Digitisation project to reveal hidden images of 100th Bomb Group
100th Bomb Group Memorial Museum reveals photographs that haven’t been seen in public for 75 years. As part of our routine museum cataloguing and digitisation we have been able to digitise a selection of unusually sized negatives originally created during WW2. We have the capability to digitise 35mm negatives onsite but we needed support from Each Moment, a company who convert any types of media to digital files so they can be future-proofed.
Our trustee Richard Gibson contacted Each Moment to see if they might be able to help us. The team at Each Moment were overwhelmed by the nature of the images when they were revealed through the digitisation process.
It’s not difficult to see why the staff at Each Moment were in awe of the images. The group of nine photographs show a variety of airmen and activities taking place at Thorpe Abbotts during the American ‘friendly invasion’.
- Colonel Thomas Jeffrey receiving the Polish Cross. Legendary Commander of the 100th Bomb Group and credited with making the 100th Bomb Group one of the 3rd Air Division’s outstanding units. He is considered by many to be one of the men inspiring the character played by Gregory Peck in the film Twelve O’Clock High. Jeffrey remained in the USAF after WW2 and retired as a Major General.
- Captain Austin Dunlap receiving the Polish Cross. Dunlap was a pilot with the 100th Bomb Group.
- Aircraft ‘Ramblin’ Rebel’ was a longstanding aircraft with the 100th Bomb Group during WW2. Assigned to the UK in September 1944 ‘Ramblin’ Rebel’ was flown by the Lt. Willoughby crew and completed many missions. It was also responsible for collecting prisoners of war from Austria at the end of the war.
- Aircraft ‘Baby Doris (Roy’s Boys)’ was the plane of Lt.
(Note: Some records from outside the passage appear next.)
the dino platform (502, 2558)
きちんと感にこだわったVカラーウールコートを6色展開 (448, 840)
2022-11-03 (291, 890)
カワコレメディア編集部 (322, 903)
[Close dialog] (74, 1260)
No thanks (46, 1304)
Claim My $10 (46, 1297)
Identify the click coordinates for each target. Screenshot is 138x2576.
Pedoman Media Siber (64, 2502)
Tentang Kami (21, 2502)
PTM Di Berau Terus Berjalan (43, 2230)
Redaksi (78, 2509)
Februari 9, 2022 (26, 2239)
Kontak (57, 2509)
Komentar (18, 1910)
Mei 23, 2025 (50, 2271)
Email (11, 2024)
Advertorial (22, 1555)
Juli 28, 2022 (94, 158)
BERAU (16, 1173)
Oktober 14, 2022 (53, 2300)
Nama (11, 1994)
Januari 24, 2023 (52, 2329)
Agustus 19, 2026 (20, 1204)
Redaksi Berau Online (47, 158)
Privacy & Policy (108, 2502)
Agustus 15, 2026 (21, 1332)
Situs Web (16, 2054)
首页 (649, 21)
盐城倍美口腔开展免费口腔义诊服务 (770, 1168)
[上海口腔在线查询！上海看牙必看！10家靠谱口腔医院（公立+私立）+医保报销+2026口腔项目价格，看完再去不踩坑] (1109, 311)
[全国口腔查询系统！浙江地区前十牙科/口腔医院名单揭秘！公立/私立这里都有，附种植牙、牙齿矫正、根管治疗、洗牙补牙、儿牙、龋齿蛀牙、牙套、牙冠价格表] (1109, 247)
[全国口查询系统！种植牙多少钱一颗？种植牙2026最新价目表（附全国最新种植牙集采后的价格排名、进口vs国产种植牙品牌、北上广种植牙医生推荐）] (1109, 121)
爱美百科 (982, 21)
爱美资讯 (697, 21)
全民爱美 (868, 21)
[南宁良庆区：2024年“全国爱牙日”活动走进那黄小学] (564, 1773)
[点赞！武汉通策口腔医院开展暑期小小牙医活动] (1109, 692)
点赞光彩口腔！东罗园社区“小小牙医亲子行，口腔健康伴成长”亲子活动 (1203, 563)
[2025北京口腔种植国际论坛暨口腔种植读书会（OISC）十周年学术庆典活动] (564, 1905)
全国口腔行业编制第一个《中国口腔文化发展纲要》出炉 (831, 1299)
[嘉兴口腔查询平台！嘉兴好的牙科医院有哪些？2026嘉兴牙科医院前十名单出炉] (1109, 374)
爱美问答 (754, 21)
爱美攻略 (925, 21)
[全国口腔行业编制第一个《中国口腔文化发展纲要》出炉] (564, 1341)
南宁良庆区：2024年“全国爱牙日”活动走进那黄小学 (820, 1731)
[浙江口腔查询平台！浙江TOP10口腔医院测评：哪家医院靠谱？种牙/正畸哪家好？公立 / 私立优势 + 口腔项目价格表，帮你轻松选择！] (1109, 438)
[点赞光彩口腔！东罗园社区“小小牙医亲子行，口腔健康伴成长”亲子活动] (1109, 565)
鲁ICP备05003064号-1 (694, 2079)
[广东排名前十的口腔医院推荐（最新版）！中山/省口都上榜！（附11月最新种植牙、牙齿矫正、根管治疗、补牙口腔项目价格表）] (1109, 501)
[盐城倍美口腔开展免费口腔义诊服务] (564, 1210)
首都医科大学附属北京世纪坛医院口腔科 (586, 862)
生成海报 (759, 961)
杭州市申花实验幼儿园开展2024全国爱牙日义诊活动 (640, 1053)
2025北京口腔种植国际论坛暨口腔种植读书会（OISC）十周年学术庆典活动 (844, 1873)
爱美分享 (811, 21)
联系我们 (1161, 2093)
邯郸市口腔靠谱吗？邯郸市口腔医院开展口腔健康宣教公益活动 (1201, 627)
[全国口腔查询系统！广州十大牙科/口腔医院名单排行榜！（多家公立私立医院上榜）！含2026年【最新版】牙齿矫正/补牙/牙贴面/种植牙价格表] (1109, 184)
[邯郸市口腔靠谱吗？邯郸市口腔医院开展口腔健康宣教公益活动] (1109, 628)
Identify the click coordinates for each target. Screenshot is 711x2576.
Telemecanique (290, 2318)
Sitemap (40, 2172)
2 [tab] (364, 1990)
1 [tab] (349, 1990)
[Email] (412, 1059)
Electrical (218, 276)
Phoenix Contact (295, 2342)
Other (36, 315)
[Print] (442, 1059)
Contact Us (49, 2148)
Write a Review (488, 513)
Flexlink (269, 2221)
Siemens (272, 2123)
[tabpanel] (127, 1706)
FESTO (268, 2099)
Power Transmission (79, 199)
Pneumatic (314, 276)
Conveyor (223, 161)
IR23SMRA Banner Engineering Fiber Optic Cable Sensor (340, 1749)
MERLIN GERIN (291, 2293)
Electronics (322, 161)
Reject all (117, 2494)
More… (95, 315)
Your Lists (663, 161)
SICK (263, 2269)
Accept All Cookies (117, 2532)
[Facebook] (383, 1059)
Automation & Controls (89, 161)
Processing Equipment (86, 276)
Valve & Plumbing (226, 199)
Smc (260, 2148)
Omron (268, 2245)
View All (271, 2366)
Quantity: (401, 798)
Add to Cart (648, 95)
LeRoy "Roy" Forrester crew. From Santa Monica, Forrester was a 100th Bomb Group pilot who flew 26 missions during WW2.
- Aircraft ‘Poobah’ was the plane of Lt Carl Thorkelson crew. ‘Poobah’ flew many missions and was still in active service at the end of hostilities, when the aircraft took part in Operation Chowhound to drop food to starving people in the Netherlands. The aircraft returned to Arizona at the end of the war.
Richard Gibson, Trustee at 100th Bomb Group Memorial said: It was many years ago that these negatives came to us, along with several other photographs associated with the 350th Sqdn. This was long before digitisation was available to us. And as we couldn’t handle these odd sized negatives, they kept being put back in the package. Three weeks ago, the negs came to the surface again, and now our thinking was different, and technology has changed. I contacted a Norwich company called ‘Each Moment’ www.eachmoment.co.uk and four days later these great images arrived. They really are quite special.